In some cases, hospitals are so strapped for resources that they’re getting rid of crucial cancer services. Last year, for example, a London hospital announced that it would nix chemotherapy because it had too few qualified nurses to continue providing it. One health official called it a “serious blow to patient care.”
As a result, patients experience dangerous treatment delays. Data from the NHS revealed that nearly 58,000 patients didn’t see a cancer specialist within two weeks of getting an “urgent” referral from their doctor between April and June 2019. More than 18,000 didn’t see a specialist within three weeks.
These delays often mean missing tumors at earlier stages, when patients have a better chance of survival. In 2017 alone, 115,000 cancer patients in England didn’t get a diagnosis until the cancer had already reached stage 3 or 4, according to a recent Cancer Research UK report.
The results are often tragic. For example, while more than 90% of patients with bowel cancer survive for at least five years if it’s detected at its earliest stage, only 10% do so if it’s not discovered until the latest stage.
The statistics are similar among women with breast cancer.
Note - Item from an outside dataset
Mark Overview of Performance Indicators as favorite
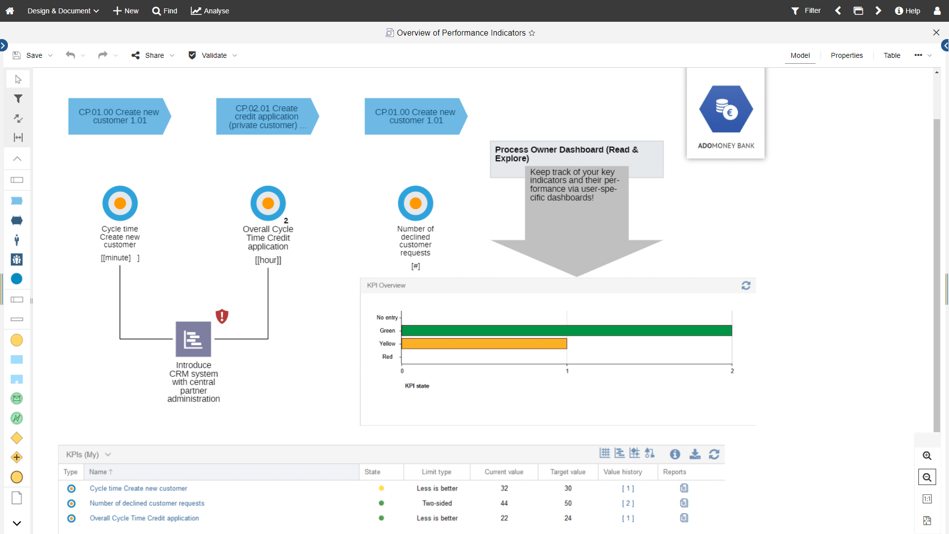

Eighty percent of lung cancer patients will live five years if the disease is diagnosed early, compared to only 15% if it is discovered in its most advanced stage.
And then there’s the outright rationing. The NHS simply denies patients treatments if it decides that they’re not worth their price. In 2017, for example, the NHS’s “rationing bodies” decided to reject a drug that could have extended the lives of hundreds of women with breast cancer.
Cancer patients fare far better in the United States than in the United Kingdom, according to 2005-2009 data from the Centers for Disease Control and Prevention. Here, 89% of female patients diagnosed with breast cancer survived for at least five years. In the United Kingdom, only 81% did so. Among patients with colon cancer, 65% of Americans survived five years, compared to only 54% of Britons. And U.S. lung cancer patients were about twice as likely to survive five years as those in the United Kingdom.
These stark differences show that the last thing the United States should do is import government-run health care—if we care about saving the lives of cancer patients.